3. How do you know if you have HIV or AIDS?
Testing is the best way to determine whether you have HIV, but symptoms can occur before HIV shows up on a test. Some experience flu-like symptoms – including fever, chills, rash, night sweats, muscle aches, sore throat, fatigue, swollen lymph nodes or mouth ulcers – within two weeks of infection.
 
4. How does HIV make you sick?
HIV attacks your immune system by reducing CD4 cells, or T cells, making it harder to fight other infections."Over time, HIV can destroy so many of these cells that the body can’t fight off infections and disease," according to HIV.gov.
 
According to HIV.gov, the condition becomes AIDS when T cell counts drop below 200 cells per cubic millimeter of blood, or certain AIDS-related complications such as severe infections appear.
5. How is the virus transmitted?
A person can become infected with HIV only through certain activities in which they come into contact with certain bodily fluids.
 
Blood, semen, pre-seminal fluid, rectal fluids, vaginal fluids and breast milk can transmit HIV, according to the CDC.
 
"These fluids must come in contact with a mucous membrane or damaged tissue or be directly injected into the bloodstream (from a needle or syringe) for transmission to occur," the CDC says.
 
Unprotected anal or vaginal sex with someone who has HIV is one of two main ways the virus is spread in the United States, according to HIV.gov. Use of a contaminated needle or syringe is the other.
 
A mother may pass the virus on to her child during pregnancy, birth or breastfeeding. It can also be contracted by being struck by an item contaminated with HIV. Other rare but possible ways to spread HIV can be found here.
 
6. Can saliva or mosquitoes spread HIV?
No. HIV cannot be passed on through saliva, sweat or tears unless blood from a person with HIV is mixed in. That means touching, sharing bathrooms, kissing and other activities won't spread the virus. Bugs such as mosquitoes and ticks also can't spread it.
 
7. Can HIV be transmitted by giving blood?
The CDC says contracting HIV in a health care setting is "extremely rare." During the early years of the HIV crisis in the 1980s, cases of infection by blood transfusion were more common, according to HIV.gov, but "rigorous testing" today has greatly reduced the risk.
 
The National Heart, Lung and Blood Institute says the risk of HIV transmission through a blood transfusion is lower than that of being killed by lightning.
 
You can't get HIV by giving blood, either, the CDC says.
 
8. Can you get HIV again if you already have HIV?
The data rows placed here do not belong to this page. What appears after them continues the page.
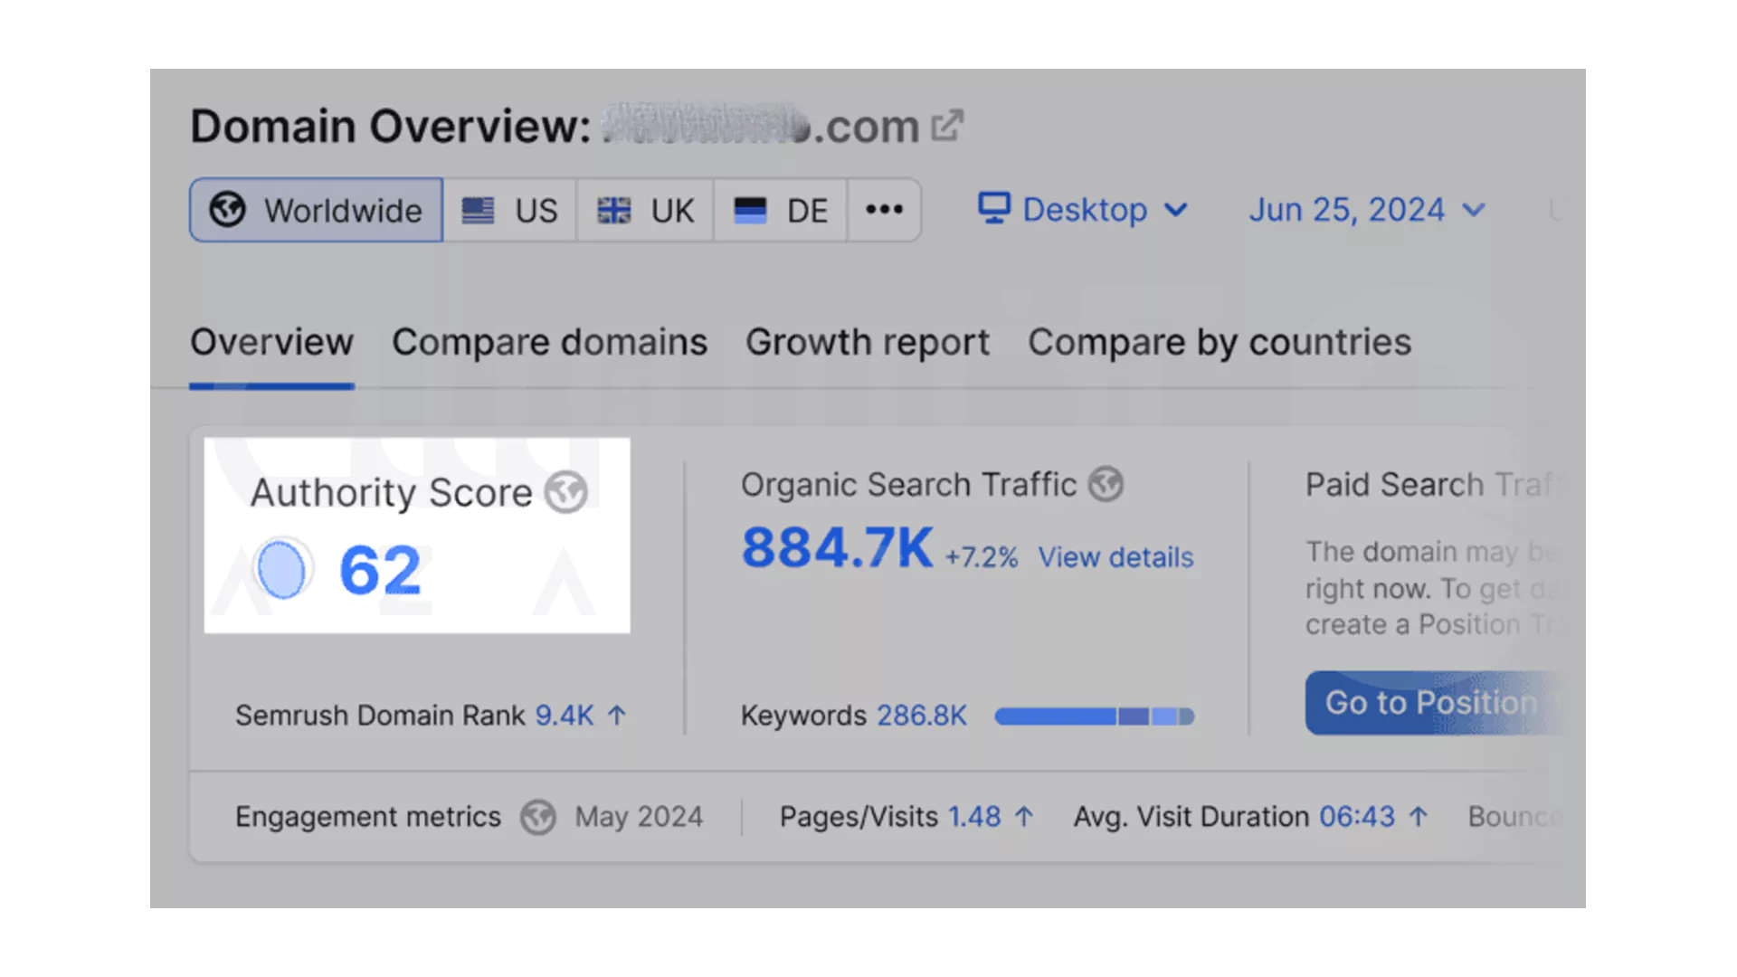Click arrow beside Semrush Domain Rank
The image size is (1737, 977).
[617, 716]
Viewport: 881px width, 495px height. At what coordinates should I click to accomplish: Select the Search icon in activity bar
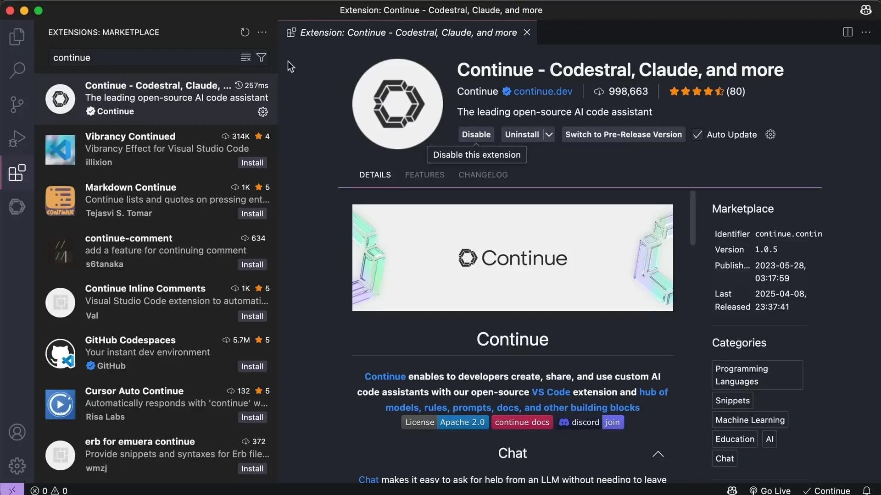point(17,70)
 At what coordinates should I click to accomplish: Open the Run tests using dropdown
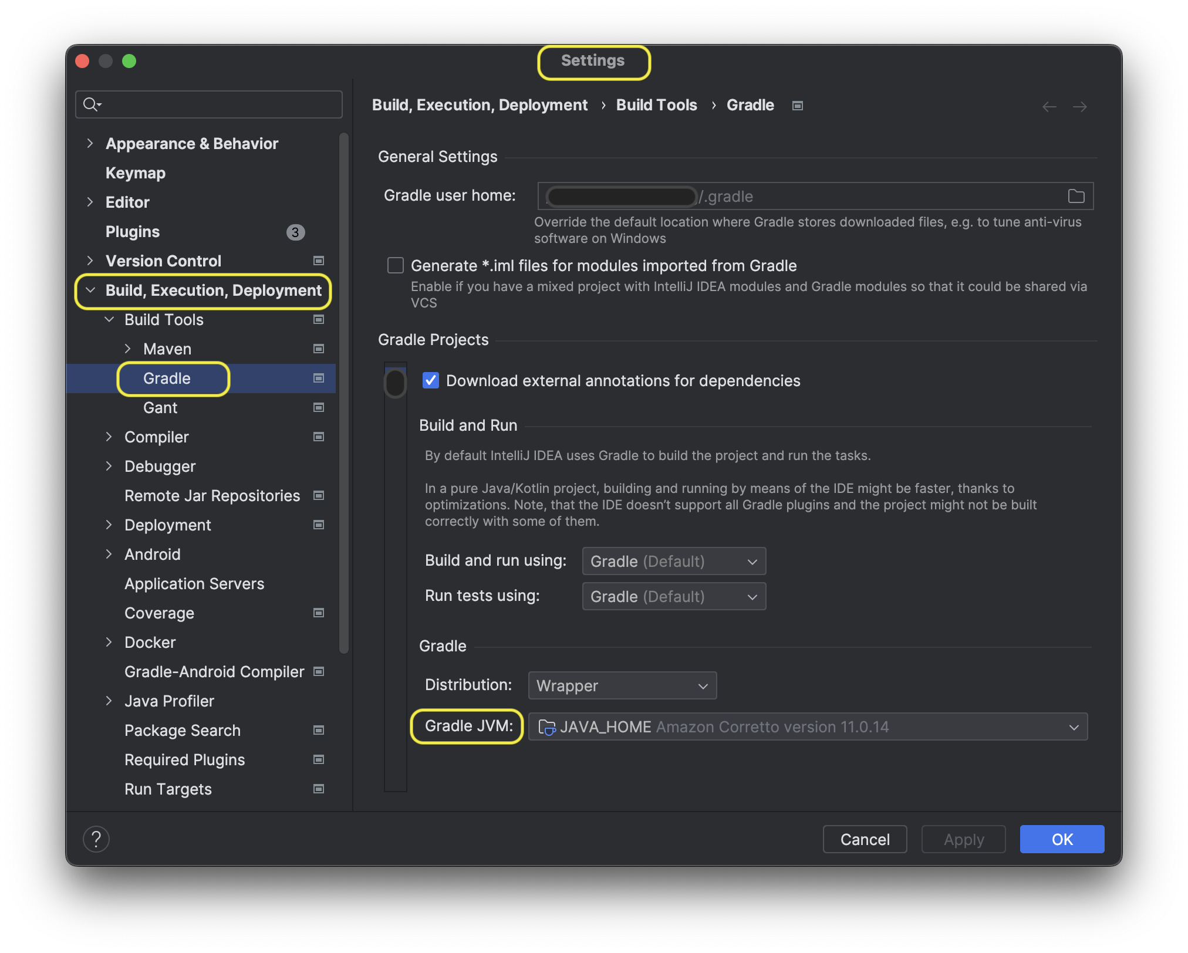(x=673, y=596)
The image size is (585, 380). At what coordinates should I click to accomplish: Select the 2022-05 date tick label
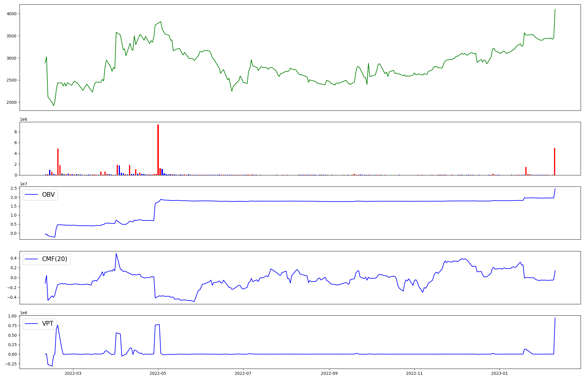pyautogui.click(x=158, y=373)
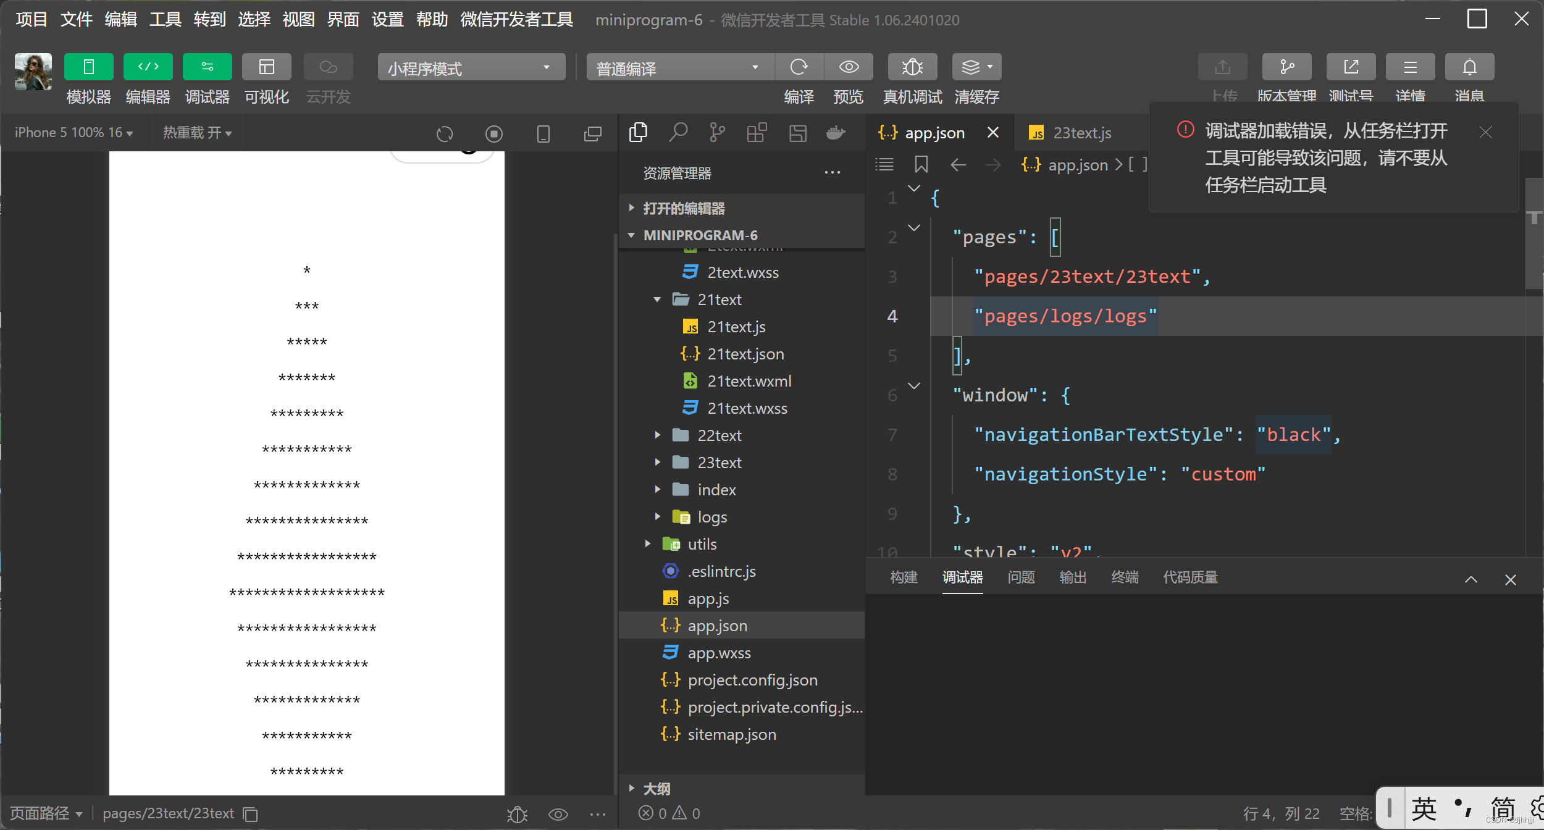The image size is (1544, 830).
Task: Click the user avatar thumbnail
Action: click(33, 72)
Yes. HIV superinfection occurs when a person with HIV is infected with a different strain of the virus, according to the CDC. Effects vary, and some people can contract a strain that is resistant to the treatment they're already taking, the CDC says, but "a hard-to-treat superinfection is rare."
 
9. How many people around the world have HIV?
According to the United Nations, 36.9 million people were living with HIV around the world in 2017. Of those, 35.1 million were adults and 1.8 million were children. The CDC estimates that 1.1 million people in the United States were living with HIV by the end of 2015. Fifteen percent didn't know they were infected.
 
10. How many people were newly infected with HIV in 2017?
Worldwide, 1.8 million people, according to the United Nations. In the United States, 38,739 people were diagnosed with HIV, according to the CDC.